Palliative Care Needs in Primary Health Care: Characteristics of Patients with Advanced Cancer and Dementia
Keywords:Dementia, Neoplasms, Palliative Care, Primary Health Care
Introduction: The increase in life expectancy brought a higher prevalence of chronic diseases, with an emphasis on those who reached advanced stages and required palliative care. We aimed to characterize patients diagnosed with advanced neoplasms and/or dementia accompanied in primary health care and to test the sensitivity of two tools for identifying patients with palliative needs.

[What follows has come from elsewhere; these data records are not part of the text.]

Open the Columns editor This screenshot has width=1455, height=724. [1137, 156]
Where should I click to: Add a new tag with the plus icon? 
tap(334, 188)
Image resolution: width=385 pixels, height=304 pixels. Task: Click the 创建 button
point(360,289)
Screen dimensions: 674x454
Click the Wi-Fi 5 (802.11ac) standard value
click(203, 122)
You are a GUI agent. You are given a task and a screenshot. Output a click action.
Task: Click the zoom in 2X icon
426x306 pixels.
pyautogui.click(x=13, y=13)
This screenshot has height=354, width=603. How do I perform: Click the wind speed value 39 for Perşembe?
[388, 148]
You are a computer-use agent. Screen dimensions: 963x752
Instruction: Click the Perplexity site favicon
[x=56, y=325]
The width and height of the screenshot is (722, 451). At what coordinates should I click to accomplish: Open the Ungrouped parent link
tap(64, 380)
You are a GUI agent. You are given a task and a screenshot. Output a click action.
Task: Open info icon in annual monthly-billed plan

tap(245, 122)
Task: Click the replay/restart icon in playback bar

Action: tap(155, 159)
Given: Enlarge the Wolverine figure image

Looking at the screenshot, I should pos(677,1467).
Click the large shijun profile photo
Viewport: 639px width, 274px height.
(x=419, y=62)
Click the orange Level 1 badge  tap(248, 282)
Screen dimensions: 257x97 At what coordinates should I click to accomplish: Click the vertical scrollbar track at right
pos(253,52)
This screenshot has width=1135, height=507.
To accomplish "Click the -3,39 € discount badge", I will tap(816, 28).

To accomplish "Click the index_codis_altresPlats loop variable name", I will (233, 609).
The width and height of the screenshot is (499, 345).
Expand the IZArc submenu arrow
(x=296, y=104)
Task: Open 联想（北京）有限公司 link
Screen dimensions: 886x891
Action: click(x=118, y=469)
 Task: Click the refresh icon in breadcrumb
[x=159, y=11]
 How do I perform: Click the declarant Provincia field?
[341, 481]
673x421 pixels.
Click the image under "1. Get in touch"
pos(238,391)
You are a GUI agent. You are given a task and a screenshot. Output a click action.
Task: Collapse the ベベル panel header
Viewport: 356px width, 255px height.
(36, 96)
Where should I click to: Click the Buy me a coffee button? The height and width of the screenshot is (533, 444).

Methods: We recruited three voluntary family physicians who provided data relative to 623 patients with active codification for neoplasm and/or dementia on the MIM@UF platform. We defined ‘patient with palliative needs’ as any patient with this codification in advanced stadium and made their clinical and sociodemographic characterization. Assuming the existence of advanced-stage disease as the gold standard, we calculated and compared the sensitivities of each of the tools under study: the surprise question, the question ‘do you think this patient has palliative needs?’ and an instrument that corresponded to identification by at least one of the questions.
Results: Among the analyzed data, there were 559 (89.7%) active codifications of neoplasm and 64 (10.3%) of dementia; the prevalence of advanced neoplasm and dementia was 1.0% in the studied sample. The subgroup of patients with advanced dementia showed female sex predominance, an older age, and less access to health care. In both subgroups there was a scarcity of data related to education and income, and we observed polypharmacotherapy and multimorbidity. The sensitivity of the surprise question was 33.3% for neoplasia and 69.3% for dementia; of the new tool 50.0% for neoplasia and 92.3% for dementia; and, when used together, 55.6% for neoplasia and 92.3% for dementia.
Conclusion: Our results help characterize two subpopulations of patients in need of palliative care and advance with a possible tool for their identification, to be confirmed in a representative sample.